*Set tasks:*
A – Answer these questions using the class imbalance thread:
(i) What learning rate is used with Adam?
(ii) What is the first technique tried to handle the class imbalance?
(iii) What does the reply suggest looking at to see why accuracy might mislead in an imbalanced setting?
B – From the class imbalance thread, output the passage that begins at the words "w = np.histogram(labels_t, bins=np.arange(min(u), max(u)+2))" and stops after "before further speculation.", reproducing it character for character.

─── Supplied text ───

I am addressing a 4 class classification problem. It’s a 1D data set with ~145000 samples and 70 features. MLP architecture: [70 - 400 - 4]. Adam with 10^-5 learning rate. batch size=32. Currently I’m getting train accuracy of ~55% and validation accuracy of ~52-53%. I was hoping addressing class imbalance would improve network performance.

I tried the following to overcome class imbalance problems.

Try 1: Weighted sampling

u = np.unique(labels_t)
w = np.histogram(labels_t, bins=np.arange(min(u), max(u)+2))
weights = 1/torch.Tensor(w[0])
sampler = torch.utils.data.sampler.WeightedRandomSampler(weights.double(), batch_size)

How many classes do you have and how is the imbalance proportion wise?
The accuracies in the first figure might come from overfitting to the majority class, thus the general accuracy seems to be good, while the mean per class accuracies are bad.
Have a look at the Accuracy paradox to see, why the accuracy might lead to wrong assumptions in an imbalanced setting.

I’ll wait for the confusion matrices before further speculation.

─── Record excerpts ───

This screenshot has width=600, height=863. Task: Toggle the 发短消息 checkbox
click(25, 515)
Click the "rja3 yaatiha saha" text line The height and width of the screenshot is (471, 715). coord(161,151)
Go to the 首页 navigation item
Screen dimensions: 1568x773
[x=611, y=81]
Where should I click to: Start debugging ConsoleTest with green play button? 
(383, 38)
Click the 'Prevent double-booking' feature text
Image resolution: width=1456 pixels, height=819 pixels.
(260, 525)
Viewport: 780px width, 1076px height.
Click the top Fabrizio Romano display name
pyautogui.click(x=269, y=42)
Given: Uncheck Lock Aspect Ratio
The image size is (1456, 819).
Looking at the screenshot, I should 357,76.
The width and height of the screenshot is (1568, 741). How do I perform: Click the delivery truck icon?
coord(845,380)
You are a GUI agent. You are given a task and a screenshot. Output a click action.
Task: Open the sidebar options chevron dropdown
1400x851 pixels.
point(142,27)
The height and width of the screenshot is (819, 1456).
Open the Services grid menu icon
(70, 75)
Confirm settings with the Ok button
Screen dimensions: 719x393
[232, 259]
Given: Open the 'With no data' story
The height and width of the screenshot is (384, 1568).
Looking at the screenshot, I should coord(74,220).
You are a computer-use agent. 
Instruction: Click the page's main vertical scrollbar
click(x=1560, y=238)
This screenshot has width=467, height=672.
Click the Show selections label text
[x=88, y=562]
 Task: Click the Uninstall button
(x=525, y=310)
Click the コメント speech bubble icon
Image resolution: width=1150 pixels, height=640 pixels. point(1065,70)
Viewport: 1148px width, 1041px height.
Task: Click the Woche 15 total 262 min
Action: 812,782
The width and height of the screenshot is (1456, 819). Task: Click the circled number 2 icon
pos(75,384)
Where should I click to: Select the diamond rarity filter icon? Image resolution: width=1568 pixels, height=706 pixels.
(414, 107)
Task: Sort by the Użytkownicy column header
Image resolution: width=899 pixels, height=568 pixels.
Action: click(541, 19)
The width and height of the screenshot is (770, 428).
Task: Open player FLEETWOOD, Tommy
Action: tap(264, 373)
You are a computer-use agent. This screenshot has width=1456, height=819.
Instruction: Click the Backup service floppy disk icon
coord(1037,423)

───

*Responses by task:*
A –
(i) 10^-5
(ii) Weighted sampling
(iii) The Accuracy paradox

B –
w = np.histogram(labels_t, bins=np.arange(min(u), max(u)+2))
weights = 1/torch.Tensor(w[0])
sampler = torch.utils.data.sampler.WeightedRandomSampler(weights.double(), batch_size)

How many classes do you have and how is the imbalance proportion wise?
The accuracies in the first figure might come from overfitting to the majority class, thus the general accuracy seems to be good, while the mean per class accuracies are bad.
Have a look at the Accuracy paradox to see, why the accuracy might lead to wrong assumptions in an imbalanced setting.

I’ll wait for the confusion matrices before further speculation.